Chiquitita (1979) is Menudo's third Spanish album featuring brothers Carlos, Óscar and Ricky Meléndez 14 13 11, Fernando Sallaberry 14, and new member René Farrait 12. René replaced Nefty Sallaberry after Nefty reached the age limit set by Menudo management.

Track listing
 Ella-a-a (She) (Written by Honorio Herrero, Julio Seijas and Luis Gomez Escobar)

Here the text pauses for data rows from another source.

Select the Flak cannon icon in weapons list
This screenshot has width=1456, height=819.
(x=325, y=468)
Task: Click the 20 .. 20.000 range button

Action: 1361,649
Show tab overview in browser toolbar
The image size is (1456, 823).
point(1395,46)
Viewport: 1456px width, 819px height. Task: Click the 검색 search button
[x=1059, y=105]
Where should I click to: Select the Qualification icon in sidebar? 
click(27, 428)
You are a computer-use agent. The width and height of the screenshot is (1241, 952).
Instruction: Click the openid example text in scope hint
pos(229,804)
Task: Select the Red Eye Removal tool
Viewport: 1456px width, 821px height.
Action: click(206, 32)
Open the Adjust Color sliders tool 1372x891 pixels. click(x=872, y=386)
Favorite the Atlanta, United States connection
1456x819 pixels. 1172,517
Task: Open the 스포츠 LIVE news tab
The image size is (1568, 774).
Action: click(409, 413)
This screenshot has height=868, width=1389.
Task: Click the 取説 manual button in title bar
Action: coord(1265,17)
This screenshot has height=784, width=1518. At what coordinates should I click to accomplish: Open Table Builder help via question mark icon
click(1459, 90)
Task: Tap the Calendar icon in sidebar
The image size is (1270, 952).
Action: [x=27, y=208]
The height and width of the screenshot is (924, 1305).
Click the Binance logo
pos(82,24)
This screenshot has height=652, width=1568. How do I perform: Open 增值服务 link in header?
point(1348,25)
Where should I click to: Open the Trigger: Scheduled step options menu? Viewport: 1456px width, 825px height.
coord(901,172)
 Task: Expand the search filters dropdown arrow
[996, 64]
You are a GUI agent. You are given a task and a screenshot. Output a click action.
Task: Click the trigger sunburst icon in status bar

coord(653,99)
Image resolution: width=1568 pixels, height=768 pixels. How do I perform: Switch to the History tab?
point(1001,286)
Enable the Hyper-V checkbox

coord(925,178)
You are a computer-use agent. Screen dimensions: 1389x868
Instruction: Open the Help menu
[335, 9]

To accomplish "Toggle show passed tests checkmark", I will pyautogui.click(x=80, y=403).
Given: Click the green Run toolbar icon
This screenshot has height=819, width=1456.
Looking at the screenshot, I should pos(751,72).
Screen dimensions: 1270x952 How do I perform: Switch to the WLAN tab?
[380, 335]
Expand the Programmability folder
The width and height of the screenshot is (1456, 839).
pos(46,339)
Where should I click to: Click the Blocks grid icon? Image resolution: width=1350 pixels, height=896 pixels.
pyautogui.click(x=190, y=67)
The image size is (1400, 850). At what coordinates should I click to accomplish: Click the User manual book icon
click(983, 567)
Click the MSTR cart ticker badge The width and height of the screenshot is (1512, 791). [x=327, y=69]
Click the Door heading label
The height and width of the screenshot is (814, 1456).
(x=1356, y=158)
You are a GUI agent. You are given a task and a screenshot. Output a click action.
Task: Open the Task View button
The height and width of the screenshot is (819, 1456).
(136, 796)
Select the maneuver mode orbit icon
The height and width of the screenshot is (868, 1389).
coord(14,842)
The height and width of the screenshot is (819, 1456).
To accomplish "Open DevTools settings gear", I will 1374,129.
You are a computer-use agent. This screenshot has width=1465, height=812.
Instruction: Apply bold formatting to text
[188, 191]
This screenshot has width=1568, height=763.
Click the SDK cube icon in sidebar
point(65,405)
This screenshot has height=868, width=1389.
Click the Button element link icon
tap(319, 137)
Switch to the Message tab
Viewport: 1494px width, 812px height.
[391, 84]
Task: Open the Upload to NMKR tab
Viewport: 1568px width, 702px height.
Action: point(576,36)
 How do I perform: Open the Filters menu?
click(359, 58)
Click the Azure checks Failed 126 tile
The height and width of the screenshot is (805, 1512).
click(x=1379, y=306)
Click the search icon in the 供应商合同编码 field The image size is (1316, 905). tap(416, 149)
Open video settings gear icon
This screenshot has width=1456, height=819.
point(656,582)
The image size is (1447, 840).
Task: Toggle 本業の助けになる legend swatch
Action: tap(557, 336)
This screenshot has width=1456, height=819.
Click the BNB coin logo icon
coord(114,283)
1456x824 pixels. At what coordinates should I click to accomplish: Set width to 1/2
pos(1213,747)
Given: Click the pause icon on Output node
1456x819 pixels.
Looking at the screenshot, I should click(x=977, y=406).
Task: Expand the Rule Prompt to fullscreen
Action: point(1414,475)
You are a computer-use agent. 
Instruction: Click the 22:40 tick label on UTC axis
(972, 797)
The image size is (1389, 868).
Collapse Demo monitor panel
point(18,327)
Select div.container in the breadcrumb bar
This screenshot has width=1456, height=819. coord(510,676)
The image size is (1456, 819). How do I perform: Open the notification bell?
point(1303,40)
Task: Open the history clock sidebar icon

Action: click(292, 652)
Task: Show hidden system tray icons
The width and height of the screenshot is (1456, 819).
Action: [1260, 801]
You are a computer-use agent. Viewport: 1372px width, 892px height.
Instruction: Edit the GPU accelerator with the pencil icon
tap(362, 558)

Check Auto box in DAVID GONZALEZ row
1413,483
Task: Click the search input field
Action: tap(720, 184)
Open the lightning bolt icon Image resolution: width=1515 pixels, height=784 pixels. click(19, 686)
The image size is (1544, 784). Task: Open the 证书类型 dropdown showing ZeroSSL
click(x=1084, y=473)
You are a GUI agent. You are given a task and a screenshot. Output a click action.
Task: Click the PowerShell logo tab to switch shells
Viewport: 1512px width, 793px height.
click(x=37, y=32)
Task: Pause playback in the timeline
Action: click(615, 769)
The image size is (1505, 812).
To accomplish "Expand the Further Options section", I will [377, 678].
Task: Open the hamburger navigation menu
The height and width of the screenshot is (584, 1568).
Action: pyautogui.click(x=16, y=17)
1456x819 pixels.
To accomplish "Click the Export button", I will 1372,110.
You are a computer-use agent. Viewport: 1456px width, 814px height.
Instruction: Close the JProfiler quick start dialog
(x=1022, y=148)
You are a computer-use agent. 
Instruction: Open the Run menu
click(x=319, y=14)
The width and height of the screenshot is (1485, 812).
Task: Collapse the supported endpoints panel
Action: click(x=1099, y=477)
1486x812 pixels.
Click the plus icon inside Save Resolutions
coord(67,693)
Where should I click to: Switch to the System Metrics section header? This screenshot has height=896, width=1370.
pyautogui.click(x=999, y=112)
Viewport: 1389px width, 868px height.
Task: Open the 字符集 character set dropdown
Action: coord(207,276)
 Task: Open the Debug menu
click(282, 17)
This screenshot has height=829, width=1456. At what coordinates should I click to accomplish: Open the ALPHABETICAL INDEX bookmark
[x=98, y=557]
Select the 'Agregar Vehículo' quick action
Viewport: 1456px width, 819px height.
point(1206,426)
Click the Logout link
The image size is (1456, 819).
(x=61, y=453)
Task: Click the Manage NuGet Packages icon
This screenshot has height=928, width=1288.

 Sólo Tu Amor (Only Your Love) 
 Doña Tecla -
 Mi Mejor Amiga (My Best Friend) 
 Voy A América (I'm Going To America)  
 Chiquitita (ABBA cover; written by Björn Ulvaeus, Benny Andersson and Buddy McCluksy)
 Sueños (Dreams)
 De Tu Vuelo 
 Soy Natural (I'm Natural) (Written by Edgardo Diaz)
 Voulez-Vous

Vocal notes
On tracks 1 and 8-10, the main vocals are shared by all members of the group. On tracks 2 and 5, the main vocals are provided by René Farrait. Track 3 has main vocals provided by Óscar Meléndez and Ricky Meléndez. Tracks 4 and 6 have main vocals by Fernando Sallaberry. Track 7 features main vocals by Carlos Meléndez; he also has second lead vocal on "Chiquitita".